→ **Given problem**
Turn the rows below into a JSON list of strings with one string per line, leaving out any blank lines.

════════

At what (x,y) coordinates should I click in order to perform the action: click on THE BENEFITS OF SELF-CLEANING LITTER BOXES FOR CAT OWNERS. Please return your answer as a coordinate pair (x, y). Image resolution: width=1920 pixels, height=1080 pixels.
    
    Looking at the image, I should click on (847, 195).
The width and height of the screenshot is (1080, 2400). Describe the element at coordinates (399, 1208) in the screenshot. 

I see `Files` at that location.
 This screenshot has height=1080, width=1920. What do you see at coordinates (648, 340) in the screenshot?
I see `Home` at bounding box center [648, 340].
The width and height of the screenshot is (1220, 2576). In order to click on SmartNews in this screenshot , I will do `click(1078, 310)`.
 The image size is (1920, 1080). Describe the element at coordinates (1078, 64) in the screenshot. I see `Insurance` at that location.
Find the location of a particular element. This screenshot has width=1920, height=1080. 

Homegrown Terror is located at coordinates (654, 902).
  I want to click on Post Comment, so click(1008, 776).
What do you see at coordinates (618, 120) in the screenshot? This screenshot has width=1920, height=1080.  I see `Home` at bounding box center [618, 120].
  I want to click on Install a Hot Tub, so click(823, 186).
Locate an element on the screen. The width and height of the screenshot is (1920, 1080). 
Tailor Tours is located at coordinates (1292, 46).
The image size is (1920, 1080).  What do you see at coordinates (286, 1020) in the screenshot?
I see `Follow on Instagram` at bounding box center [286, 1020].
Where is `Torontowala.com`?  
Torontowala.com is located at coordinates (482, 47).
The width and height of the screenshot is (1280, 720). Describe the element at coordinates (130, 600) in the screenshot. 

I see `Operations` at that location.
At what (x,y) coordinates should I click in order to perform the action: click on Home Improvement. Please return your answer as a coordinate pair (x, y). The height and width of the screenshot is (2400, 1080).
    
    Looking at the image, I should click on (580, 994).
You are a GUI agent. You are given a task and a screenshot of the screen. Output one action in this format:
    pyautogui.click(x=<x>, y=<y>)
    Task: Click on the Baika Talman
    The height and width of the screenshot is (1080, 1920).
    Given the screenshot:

════════

→ **Expected answer**
[
  "At what (x,y) coordinates should I click in order to perform the action: click on THE BENEFITS OF SELF-CLEANING LITTER BOXES FOR CAT OWNERS. Please return your answer as a coordinate pair (x, y). Image resolution: width=1920 pixels, height=1080 pixels.",
  "    Looking at the image, I should click on (847, 195).",
  "The width and height of the screenshot is (1080, 2400). Describe the element at coordinates (399, 1208) in the screenshot. ",
  "I see `Files` at that location.",
  " This screenshot has height=1080, width=1920. What do you see at coordinates (648, 340) in the screenshot?",
  "I see `Home` at bounding box center [648, 340].",
  "The width and height of the screenshot is (1220, 2576). In order to click on SmartNews in this screenshot , I will do `click(1078, 310)`.",
  " The image size is (1920, 1080). Describe the element at coordinates (1078, 64) in the screenshot. I see `Insurance` at that location.",
  "Find the location of a particular element. This screenshot has width=1920, height=1080. ",
  "Homegrown Terror is located at coordinates (654, 902).",
  "  I want to click on Post Comment, so click(1008, 776).",
  "What do you see at coordinates (618, 120) in the screenshot? This screenshot has width=1920, height=1080.  I see `Home` at bounding box center [618, 120].",
  "  I want to click on Install a Hot Tub, so click(823, 186).",
  "Locate an element on the screen. The width and height of the screenshot is (1920, 1080). ",
  "Tailor Tours is located at coordinates (1292, 46).",
  "The image size is (1920, 1080).  What do you see at coordinates (286, 1020) in the screenshot?",
  "I see `Follow on Instagram` at bounding box center [286, 1020].",
  "Where is `Torontowala.com`?  ",
  "Torontowala.com is located at coordinates (482, 47).",
  "The width and height of the screenshot is (1280, 720). Describe the element at coordinates (130, 600) in the screenshot. ",
  "I see `Operations` at that location.",
  "At what (x,y) coordinates should I click in order to perform the action: click on Home Improvement. Please return your answer as a coordinate pair (x, y). The height and width of the screenshot is (2400, 1080).",
  "    Looking at the image, I should click on (580, 994).",
  "You are a GUI agent. You are given a task and a screenshot of the screen. Output one action in this format:",
  "    pyautogui.click(x=<x>, y=<y>)",
  "    Task: Click on the Baika Talman",
  "    The height and width of the screenshot is (1080, 1920).",
  "    Given the screenshot:"
]